Remarkably revealing as well as angering narrative of the atrocities against Armenians by the Ottoman Empire genocidal government, “The Promise” chronicles the religious, social & ethnic divides within what is now known as Turkey, but did this modern-day epic of a movie live up to both its title & it’s more classical cinematic colossus’s, or did the potential of this motion picture plummet to disappointing depths?

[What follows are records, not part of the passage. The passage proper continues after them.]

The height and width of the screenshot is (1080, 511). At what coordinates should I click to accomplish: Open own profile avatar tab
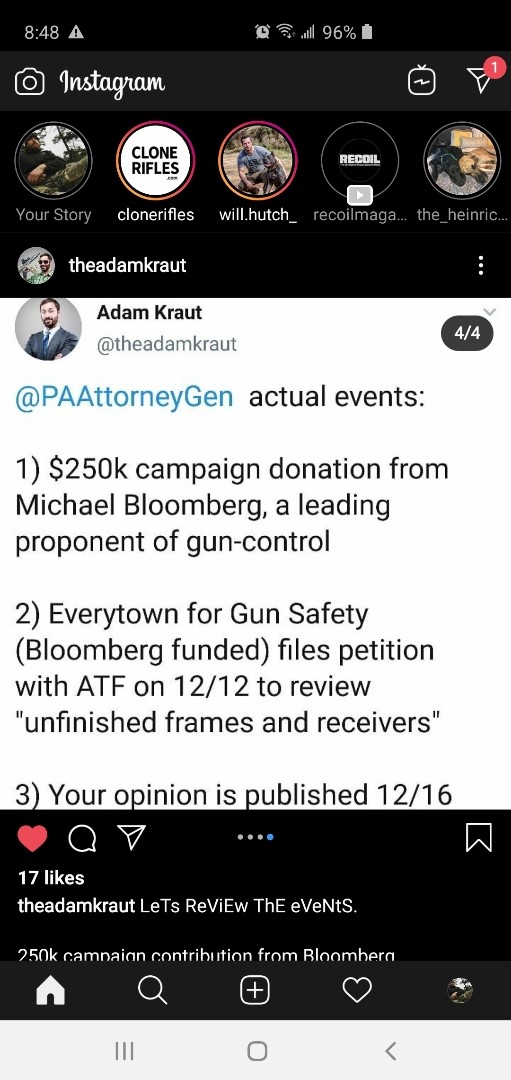pyautogui.click(x=459, y=990)
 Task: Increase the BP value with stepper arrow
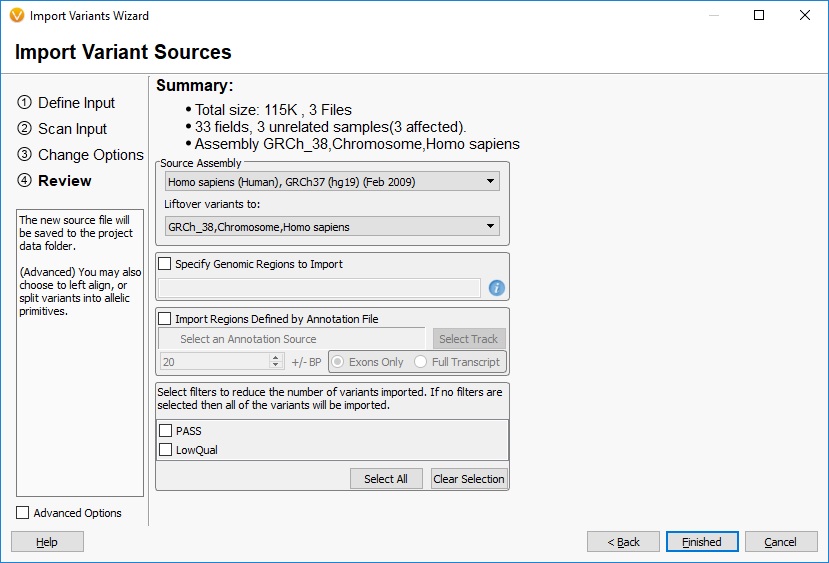(275, 358)
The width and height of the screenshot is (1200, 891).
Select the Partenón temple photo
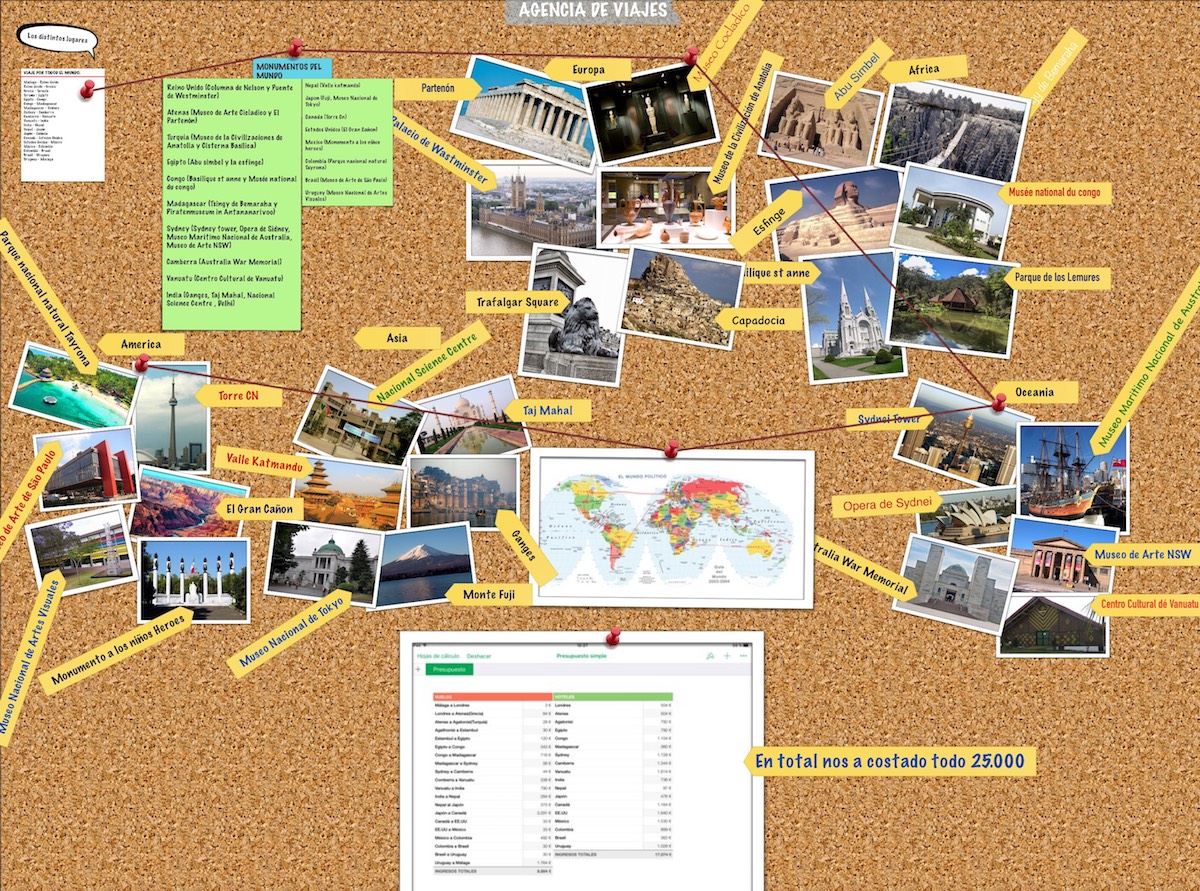click(524, 111)
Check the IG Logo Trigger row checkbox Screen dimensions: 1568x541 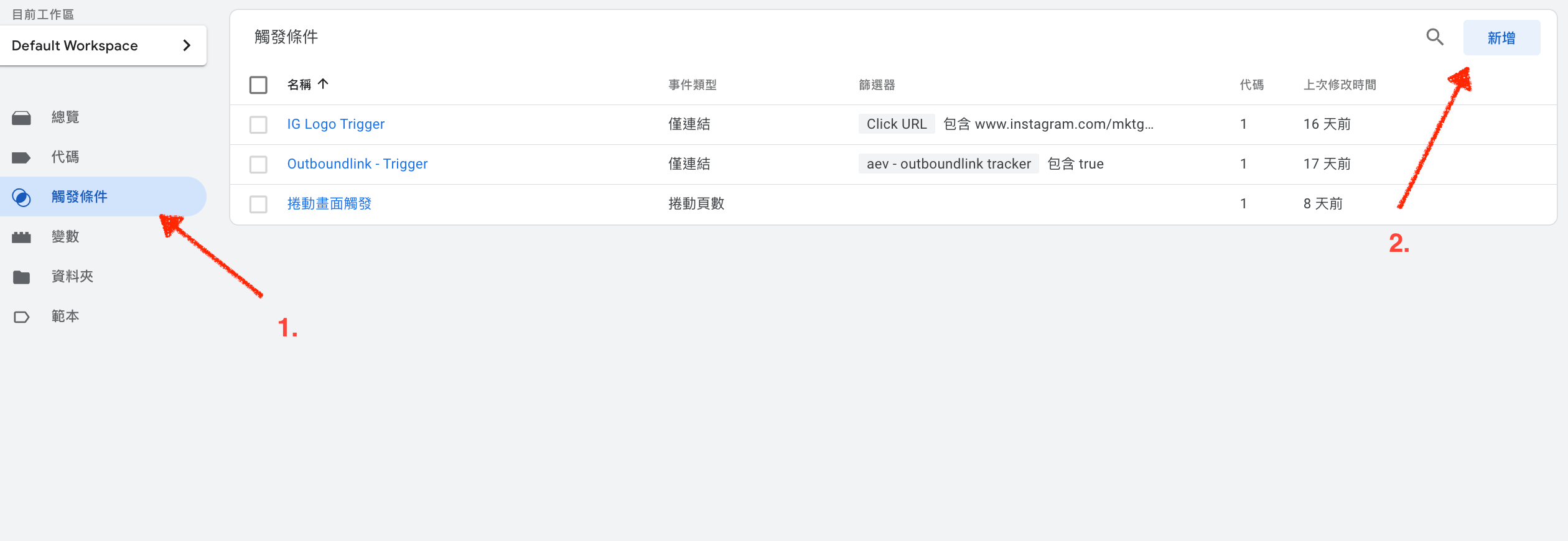(258, 124)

Looking back through history, the life & times of empires has been littered with awful acts against humanity, the Roman’s responsible for slavery & slaughter on a massive scale, while war was never far away from the likes of the Moors & the Mongols, indeed for the Aztec’s, it was a way of life, then moving into more modern times, the British cannot deny brutality in extending their empire reaches, the concentration camps in South Africa, sugar plantation servitude in the colonies (now known as America) & their massive aggression across Asia, although being the largest empire in history has also brought benefits to the 412 million it held sway over at its height. But there are others whose history is not as well known as the British or the Romans, one such oppressor being the Ottoman empire, a formidable force that grew out of and defeated the centuries old Byzantine kingdom that held territories stretched to the extent between modern middle east countries including Israel & Iraq and the eastern edges of Europe. But it fell to the Turks when they took Constantinople and, in so doing, created the Ottoman realm, a power that survived from the fourteenth century right up to the end of the first world war, when its expansive regions were carved up by allied forces, this coinciding with the Turkish war of independence that resulted in the country we know today. So why is this lengthy history lesson sitting in one of our screenplay review and why, having researched on the subject since, have we focussed on the savage sides of empires? Well for good reason, as “The Promise” is set in the tumultuous time of that saw the demise of the Ottoman domain and the genocidal atrocities it enacted over its sectarian subjects, particularly the Armenians and, having had little knowledge of the awful acts the more dominant Turks applied, admittedly not on the scale of the holocaust, but nevertheless an extermination of an estimated 1.5 million men, women & children, as this film unfolded, emotionally emotive as it was, both our disgust & our anger towards the now nation of Turkey exploded to the extent that we left the cinema, not tearful as we do from such moving motion pictures, but with our temper frayed to the point of aggression, if only verbally so.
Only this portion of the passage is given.